# Supplied data

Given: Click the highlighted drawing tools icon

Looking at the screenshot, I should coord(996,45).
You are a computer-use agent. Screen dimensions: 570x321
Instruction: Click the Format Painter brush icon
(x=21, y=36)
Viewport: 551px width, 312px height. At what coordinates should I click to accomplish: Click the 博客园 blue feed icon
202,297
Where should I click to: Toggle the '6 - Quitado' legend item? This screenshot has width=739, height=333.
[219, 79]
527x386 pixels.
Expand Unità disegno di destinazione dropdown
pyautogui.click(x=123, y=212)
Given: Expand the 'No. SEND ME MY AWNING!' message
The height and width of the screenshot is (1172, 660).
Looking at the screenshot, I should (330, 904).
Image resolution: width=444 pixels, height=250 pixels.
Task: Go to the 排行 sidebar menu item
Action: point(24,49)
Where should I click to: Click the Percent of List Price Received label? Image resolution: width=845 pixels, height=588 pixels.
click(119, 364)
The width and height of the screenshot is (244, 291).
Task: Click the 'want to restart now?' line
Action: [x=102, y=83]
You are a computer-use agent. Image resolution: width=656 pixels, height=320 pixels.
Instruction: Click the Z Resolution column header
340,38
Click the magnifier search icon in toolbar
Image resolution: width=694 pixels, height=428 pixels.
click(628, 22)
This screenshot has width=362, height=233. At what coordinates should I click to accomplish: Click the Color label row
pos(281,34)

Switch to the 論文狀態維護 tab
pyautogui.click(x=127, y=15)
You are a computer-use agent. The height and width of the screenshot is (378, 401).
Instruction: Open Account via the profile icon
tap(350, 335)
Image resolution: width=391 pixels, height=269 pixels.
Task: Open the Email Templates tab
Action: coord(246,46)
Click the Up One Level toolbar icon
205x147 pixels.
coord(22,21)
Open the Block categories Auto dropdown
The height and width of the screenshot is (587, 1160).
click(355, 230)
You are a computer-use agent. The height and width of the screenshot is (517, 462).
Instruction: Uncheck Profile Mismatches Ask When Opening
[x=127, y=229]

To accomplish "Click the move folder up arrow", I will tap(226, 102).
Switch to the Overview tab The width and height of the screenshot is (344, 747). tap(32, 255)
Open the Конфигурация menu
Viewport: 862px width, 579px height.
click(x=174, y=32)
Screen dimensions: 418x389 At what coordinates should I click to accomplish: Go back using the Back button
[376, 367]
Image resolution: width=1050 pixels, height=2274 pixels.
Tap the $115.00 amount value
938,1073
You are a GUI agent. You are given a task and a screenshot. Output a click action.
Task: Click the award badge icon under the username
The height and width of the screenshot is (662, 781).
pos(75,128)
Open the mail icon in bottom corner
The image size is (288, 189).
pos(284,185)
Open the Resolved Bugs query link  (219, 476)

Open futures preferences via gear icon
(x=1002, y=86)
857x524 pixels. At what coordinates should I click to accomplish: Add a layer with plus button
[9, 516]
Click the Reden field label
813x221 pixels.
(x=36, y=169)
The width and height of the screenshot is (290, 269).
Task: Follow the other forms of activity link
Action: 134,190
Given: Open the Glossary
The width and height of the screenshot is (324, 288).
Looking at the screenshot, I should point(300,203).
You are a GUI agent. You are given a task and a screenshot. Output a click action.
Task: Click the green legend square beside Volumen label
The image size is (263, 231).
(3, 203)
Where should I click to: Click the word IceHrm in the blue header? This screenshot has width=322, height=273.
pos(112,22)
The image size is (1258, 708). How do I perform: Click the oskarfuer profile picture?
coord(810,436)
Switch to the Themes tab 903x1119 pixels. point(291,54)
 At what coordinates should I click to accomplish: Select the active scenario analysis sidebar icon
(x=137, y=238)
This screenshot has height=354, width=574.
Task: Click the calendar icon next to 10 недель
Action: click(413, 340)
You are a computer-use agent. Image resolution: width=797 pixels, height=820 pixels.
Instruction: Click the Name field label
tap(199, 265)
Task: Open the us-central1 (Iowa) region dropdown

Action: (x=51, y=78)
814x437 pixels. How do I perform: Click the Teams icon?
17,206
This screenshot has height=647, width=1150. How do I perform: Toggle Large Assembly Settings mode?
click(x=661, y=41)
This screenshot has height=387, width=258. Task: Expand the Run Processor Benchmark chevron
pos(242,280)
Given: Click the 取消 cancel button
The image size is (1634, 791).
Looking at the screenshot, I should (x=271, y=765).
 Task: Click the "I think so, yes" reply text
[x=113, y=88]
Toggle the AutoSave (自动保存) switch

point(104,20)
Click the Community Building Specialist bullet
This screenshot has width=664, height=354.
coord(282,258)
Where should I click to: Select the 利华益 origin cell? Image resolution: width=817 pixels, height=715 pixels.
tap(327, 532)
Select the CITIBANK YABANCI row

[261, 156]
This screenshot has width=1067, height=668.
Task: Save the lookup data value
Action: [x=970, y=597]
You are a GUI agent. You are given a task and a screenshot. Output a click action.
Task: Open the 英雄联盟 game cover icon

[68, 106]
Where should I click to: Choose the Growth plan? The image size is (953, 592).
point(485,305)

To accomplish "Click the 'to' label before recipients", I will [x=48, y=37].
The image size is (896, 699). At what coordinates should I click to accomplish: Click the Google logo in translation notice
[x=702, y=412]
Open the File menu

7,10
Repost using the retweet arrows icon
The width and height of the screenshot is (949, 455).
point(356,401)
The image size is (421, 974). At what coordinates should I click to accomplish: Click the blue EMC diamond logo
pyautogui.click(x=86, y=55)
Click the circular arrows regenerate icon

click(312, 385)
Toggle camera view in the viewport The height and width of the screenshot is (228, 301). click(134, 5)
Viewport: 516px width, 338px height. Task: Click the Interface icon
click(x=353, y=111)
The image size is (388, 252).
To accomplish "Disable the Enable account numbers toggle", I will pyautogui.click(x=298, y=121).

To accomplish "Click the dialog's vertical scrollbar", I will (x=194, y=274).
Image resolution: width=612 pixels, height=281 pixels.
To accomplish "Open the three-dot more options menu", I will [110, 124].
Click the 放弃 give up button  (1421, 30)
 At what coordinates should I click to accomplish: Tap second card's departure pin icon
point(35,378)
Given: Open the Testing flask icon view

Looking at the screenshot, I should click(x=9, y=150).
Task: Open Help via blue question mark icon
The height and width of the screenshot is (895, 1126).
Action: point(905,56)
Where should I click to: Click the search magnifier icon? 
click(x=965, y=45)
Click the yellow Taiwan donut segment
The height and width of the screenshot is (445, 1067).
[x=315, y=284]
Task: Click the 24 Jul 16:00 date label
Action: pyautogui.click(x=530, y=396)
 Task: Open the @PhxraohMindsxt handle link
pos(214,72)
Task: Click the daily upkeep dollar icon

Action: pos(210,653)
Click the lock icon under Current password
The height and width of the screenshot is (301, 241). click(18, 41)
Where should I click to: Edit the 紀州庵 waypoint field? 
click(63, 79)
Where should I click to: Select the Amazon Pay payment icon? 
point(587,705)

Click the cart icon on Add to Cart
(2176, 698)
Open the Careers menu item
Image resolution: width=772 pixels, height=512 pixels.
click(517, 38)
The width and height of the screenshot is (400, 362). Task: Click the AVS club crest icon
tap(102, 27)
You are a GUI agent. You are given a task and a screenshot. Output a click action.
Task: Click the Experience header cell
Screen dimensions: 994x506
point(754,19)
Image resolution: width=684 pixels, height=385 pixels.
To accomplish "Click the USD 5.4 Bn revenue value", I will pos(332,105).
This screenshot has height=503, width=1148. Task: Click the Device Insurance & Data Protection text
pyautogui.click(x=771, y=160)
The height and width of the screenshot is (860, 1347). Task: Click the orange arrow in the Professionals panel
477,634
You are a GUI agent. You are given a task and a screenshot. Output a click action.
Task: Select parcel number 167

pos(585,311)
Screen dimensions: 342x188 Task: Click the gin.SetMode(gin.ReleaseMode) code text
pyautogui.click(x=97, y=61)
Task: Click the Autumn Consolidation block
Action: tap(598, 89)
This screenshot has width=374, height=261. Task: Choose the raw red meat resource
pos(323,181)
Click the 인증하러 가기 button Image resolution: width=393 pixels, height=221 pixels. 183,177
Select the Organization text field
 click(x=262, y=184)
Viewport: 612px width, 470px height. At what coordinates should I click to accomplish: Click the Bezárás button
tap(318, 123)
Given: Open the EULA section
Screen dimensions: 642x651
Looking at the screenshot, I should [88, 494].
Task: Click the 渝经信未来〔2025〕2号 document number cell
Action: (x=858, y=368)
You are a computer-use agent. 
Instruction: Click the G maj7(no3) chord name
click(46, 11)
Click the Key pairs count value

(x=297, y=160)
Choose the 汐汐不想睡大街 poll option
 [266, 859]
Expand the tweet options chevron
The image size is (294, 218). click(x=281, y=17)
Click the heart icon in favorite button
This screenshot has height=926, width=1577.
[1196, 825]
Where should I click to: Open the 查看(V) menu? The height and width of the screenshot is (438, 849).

# Action item
Each line above that has the word "computer" should be copied.

# Response to this task
You are a computer-use agent. Screen dimensions: 570x321
You are a computer-use agent. Image resolution: width=656 pixels, height=320 pixels.
You are a computer-use agent. The height and width of the screenshot is (378, 401).
You are a computer-use agent. The height and width of the screenshot is (517, 462).
You are a computer-use agent. Image resolution: width=797 pixels, height=820 pixels.
You are a computer-use agent. 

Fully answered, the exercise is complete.